É claro que quem já teve depressão ou transtorno de ansiedade, pode tomar medidas protetoras. Uma delas é a manutenção do tratamento que já fazia, como terapia e remédio, o ideal é a combinação dos dois. Mesmo na fase de confinamento, hoje temos a telepsiquitaria, a telemedicina, e a aplicação desses métodos é um dos benefícios que essa crise está trazendo.
A que sinais as pessoas devem ficar atentas?
As crises de ansiedade têm início abrupto. Como se viessem do nada. Embora muitas vezes as pessoas digam “eu sempre fui ansiosa”, “sempre fui impaciente”, “sempre tive medos” depois que a fobia ou pânico aparecem. Aí você descobre que o comportamento ansioso já era uma constante. Já o quadro depressivo é gradativo, a pessoa começa a se sentir desanimada, cansada, falta energia física e mental, tem dificuldades de concentração. Há angústia, sensação de aperto, a pessoa fica mais irritável, emotiva, com episódios de choro, insônia, geralmente ela adormece, depois acorda no meio da noite e não consegue dormir de novo. Agora esses sintomas podem aparecer pontualmente em qualquer um, por isso um diagnóstico não deve se basear num episódio isolado, uma ou duas crises de choro. É o quadro geral que faz o diagnóstico.
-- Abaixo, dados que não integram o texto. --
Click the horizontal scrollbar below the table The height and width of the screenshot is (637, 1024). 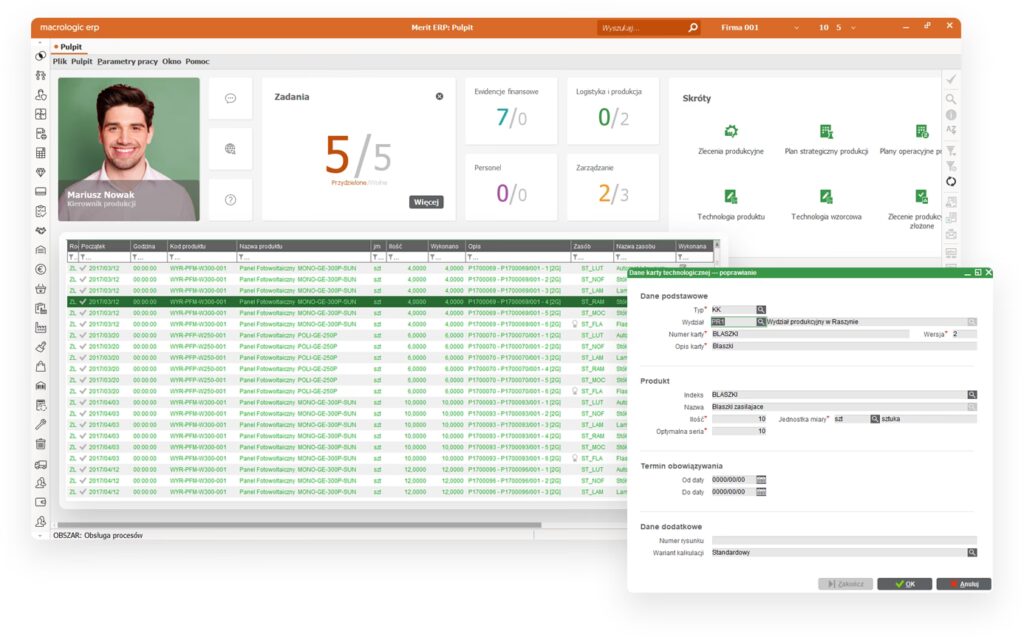[300, 524]
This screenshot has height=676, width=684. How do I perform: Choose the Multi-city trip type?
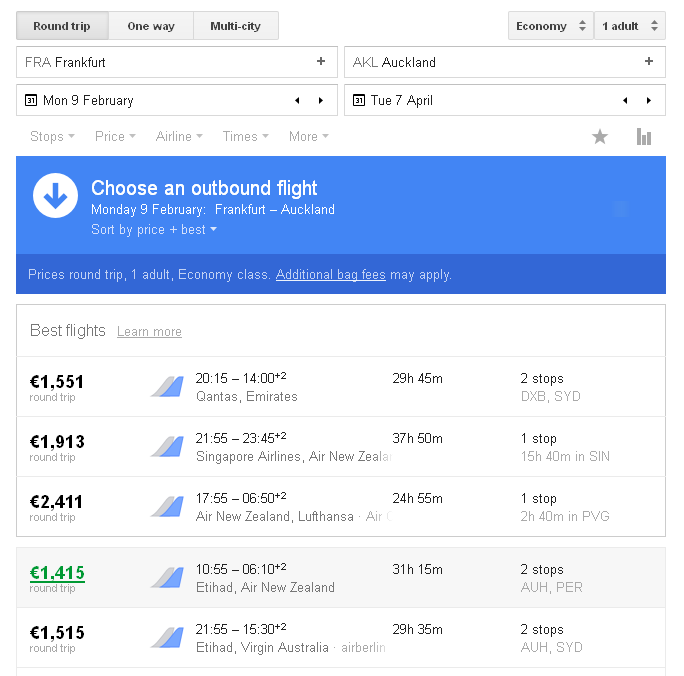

Quando faz o home office, é muito importante manter rotina diária, mantendo o máximo possível a rotina do trabalho. Manter a disciplina nem sempre é fácil, às vezes tem criança em casa, mas é bom estabelecer metas e tarefas do dia. É fundamental resistir também e não trabalhar mais que o costumeiro. Deve haver tempo para relaxamento, repouso. A pessoa deve procurar atividades como ver um filme,ler um livro. Atividade física é importantíssimo, em casa ou dando uma volta – ainda é possível desde que mantendo a distância das pessoas. E, acima de tudo, manter contato com as pessoas, ligar, falar com amigos, perguntar como estão, como passam pela crise, acentuar mais o contato cibernético. Outra questão importante é resistir à tentação de ficar o dia inteiro vendo noticiário, de manhã até a noite. Leia um jornal, veja um ou dois noticiários. Não faça da Covid-19 o tema mais importante do dia. Isso ajuda a se manter bem.
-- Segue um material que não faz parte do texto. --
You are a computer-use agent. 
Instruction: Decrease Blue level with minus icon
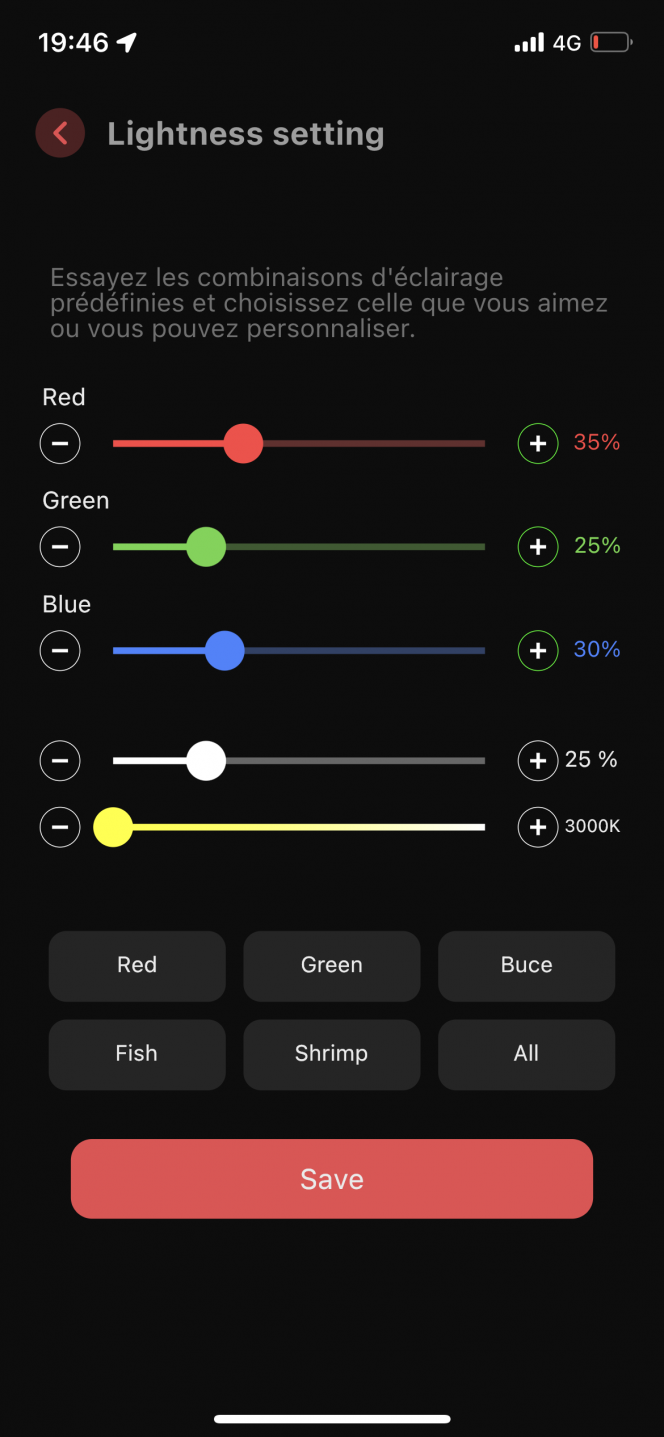[x=60, y=651]
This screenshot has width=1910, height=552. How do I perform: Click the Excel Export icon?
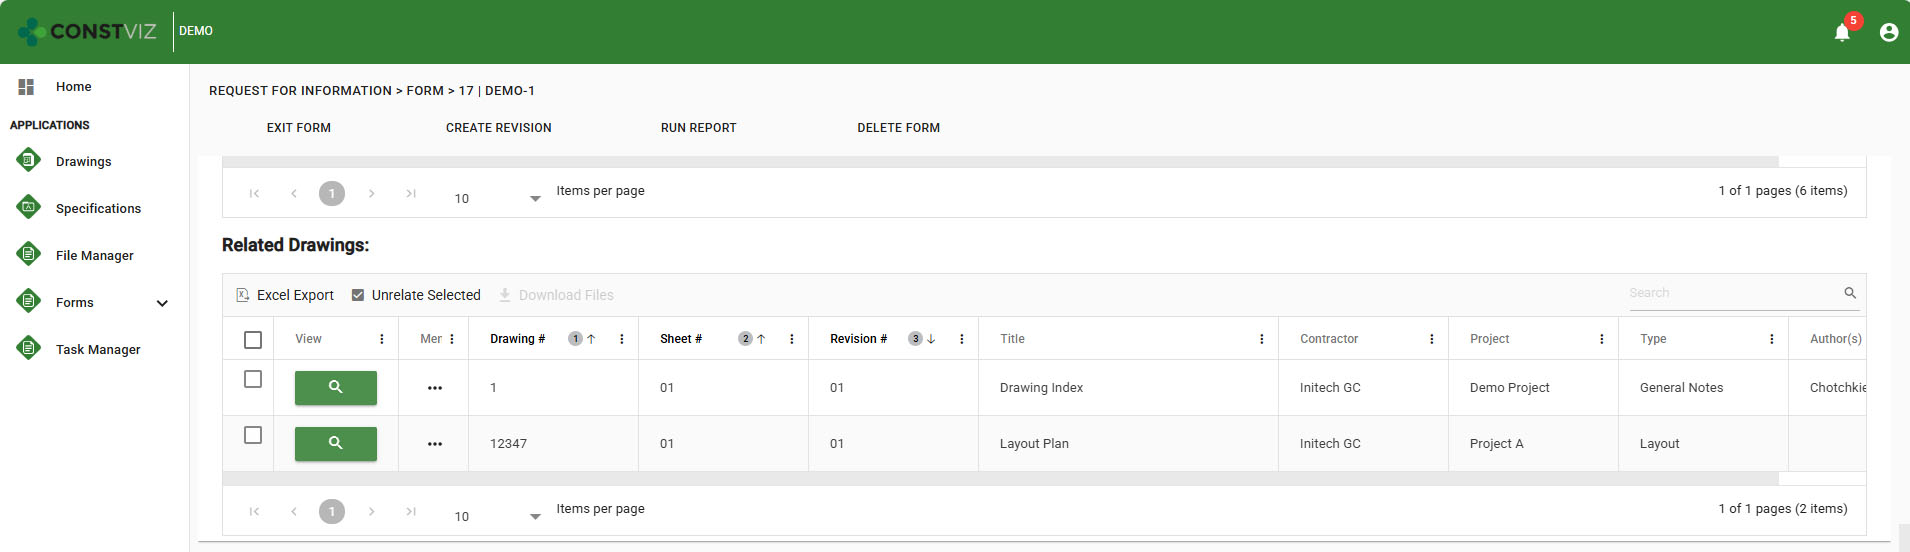point(243,295)
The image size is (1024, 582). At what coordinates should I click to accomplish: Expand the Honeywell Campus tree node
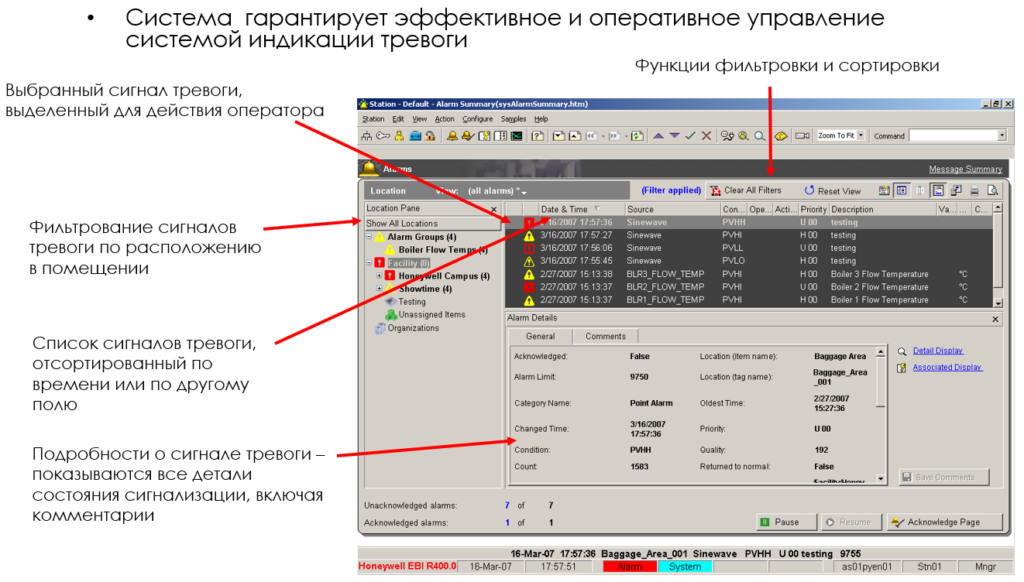380,276
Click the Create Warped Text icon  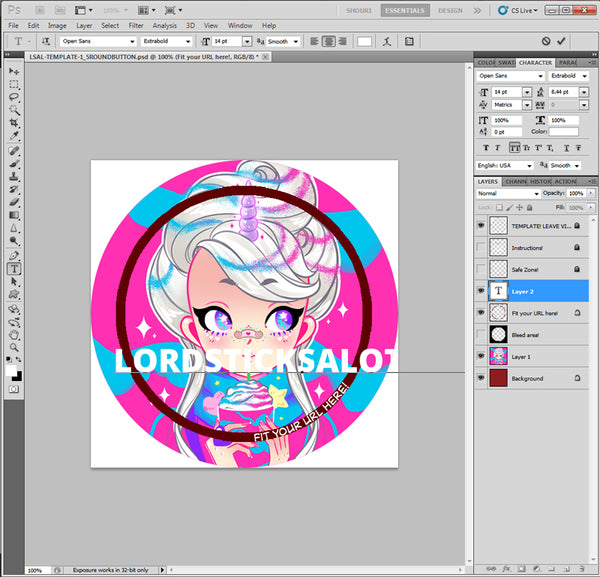[385, 42]
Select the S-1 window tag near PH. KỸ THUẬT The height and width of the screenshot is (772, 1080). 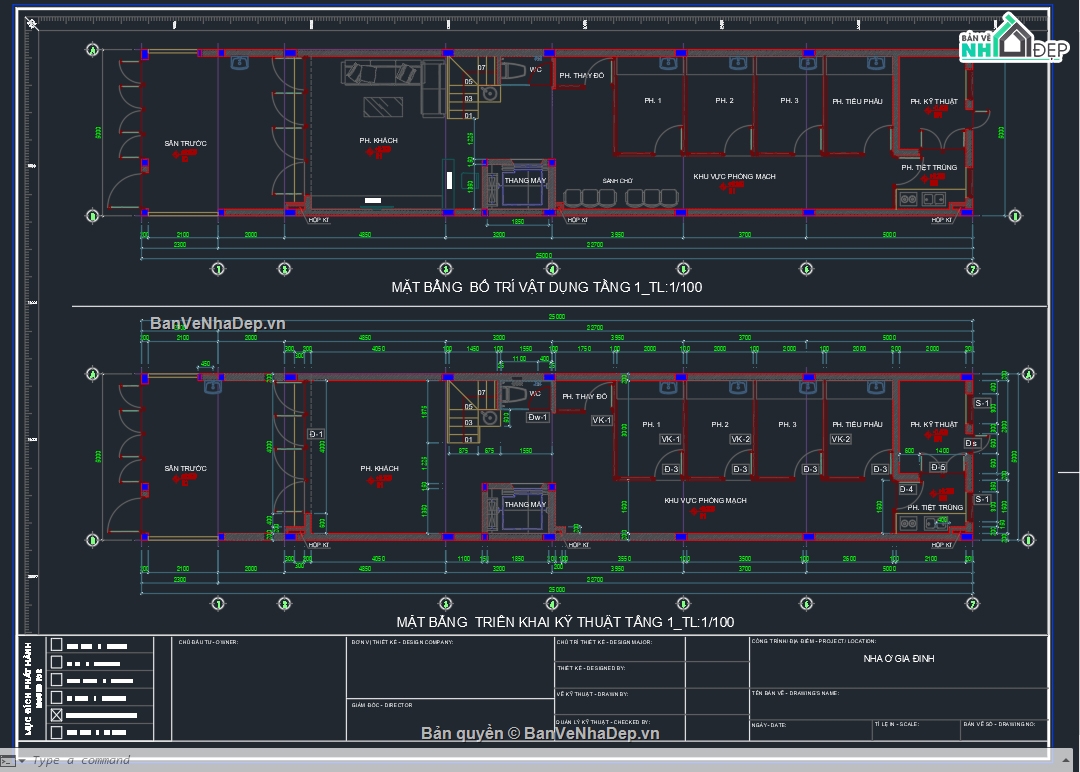(x=982, y=404)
Além das pessoas com depressão e ansiedade, que outros pacientes preocupam?
Quem tem o TOC de lavar as mãos por medo de infecção, que é o motivo mais frequente, aí é claro que fica pior porque agora temos uma ameaça real. Ela vai estar confrontada com a ameaça que já via. As pessoas que têm preocupação com doença, sem dúvida nenhuma o que está sendo ameaçado agora é a saúde, então sem dúvida vai sofrer mais, porque agora está confrontada 24h por dia… Mais uma vez é importante manter o aconselhamento psicológico nessa fase, e a teleconferência é o método ideal. Hoje há aplicativos na internet, técnicas de relaxamento, o mindfullness, isso ajuda muito a manter o equilíbrio psicológico. Há um número enorme de estudos que mostram que isso regula a atividade cerebral, dados científicos comprovam. E é um mecanismo protetor que a pessoa pode aprender sozinho.
Há estimativas do impacto da pandemia e do isolamento sobre a saúde mental?
É impossível fazer uma previsão, é tudo desconhecido ainda, sabemos muito pouco. Mas sabemos que os transtornos mentais já são frequentes: em um período de 12 meses, 11% vão ter um episódio depressivo, 20% terão transtorno de ansiedade, e 4% vão desenvolver dependência de álcool e substâncias, que é outro risco importante. A pessoa tem que resistir muito à tentação. O álcool é um poderoso ansiolítico, mas tem efeitos devastadores. É hora de evitar tudo que é tóxico.